The emotional fuel for strategies
The change in attitude has a lot to do with the progress of research. Whereas feelings used to be perceived as uncontrolled emotions, we now know that - firstly - feelings and emotions are not the same thing (feelings are small, situational waves on the seas of emotional preconceptions, so to speak). And that - secondly - "emotional reactions" occur almost automatically and in certain stages.
Intuition is already waiting behind inspiration. As a feeling, it is far less spectacular than the pleasantly stimulating inspiration - but its effect is much more fundamental. Intuition is the silent, super-fast comparison with your own experiences, judgements and experiences. It gives new approaches, ideas and perspectives a free emotional ride - or not. If intuition goes on strike, strategic persuasion ends right there.
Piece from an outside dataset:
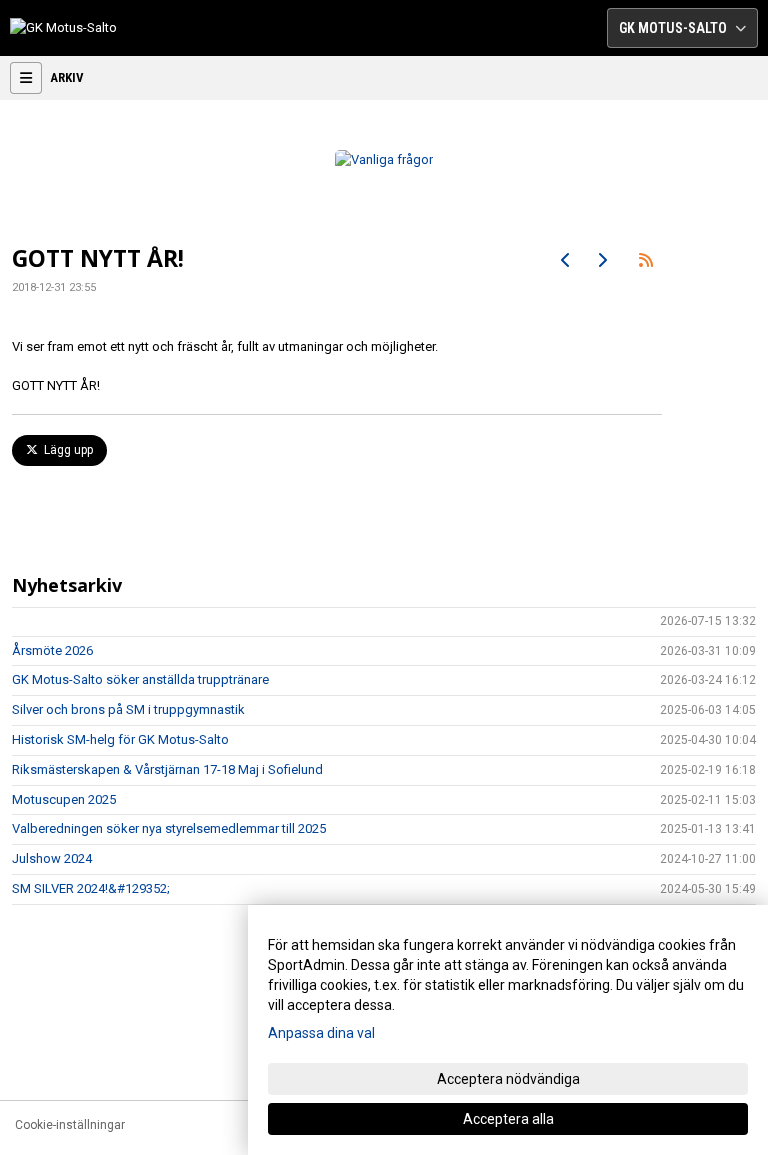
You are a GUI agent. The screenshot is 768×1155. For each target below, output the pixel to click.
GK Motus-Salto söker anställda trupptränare (140, 679)
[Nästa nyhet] (602, 260)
Enthusiasm that builds bridges
In today's working world, people can decide whether to follow a strategy - or not. Information is accessible at all times and loyalty to the company can no longer be taken for granted.
Leaders must therefore be able to build emotional bridges and quickly replace lost bonds with trustworthy and understandable communication. Only those who manage to get managers, employees and shareholders excited about a strategy will have overcome the first hurdle: gaining people's trust.
Quick approval, quick implementation
The challenging part of the strategy job lies in constantly consolidating and renewing this approval with good arguments. The mediation work never stops - the purpose of a task must be demonstrated again and again.
Good strategists are therefore not only clever thinkers, but above all one thing: good, human-centred and therefore inspiring communicators. They know that: People who are supposed to act need to understand the plan immediately - only then can they implement it quickly.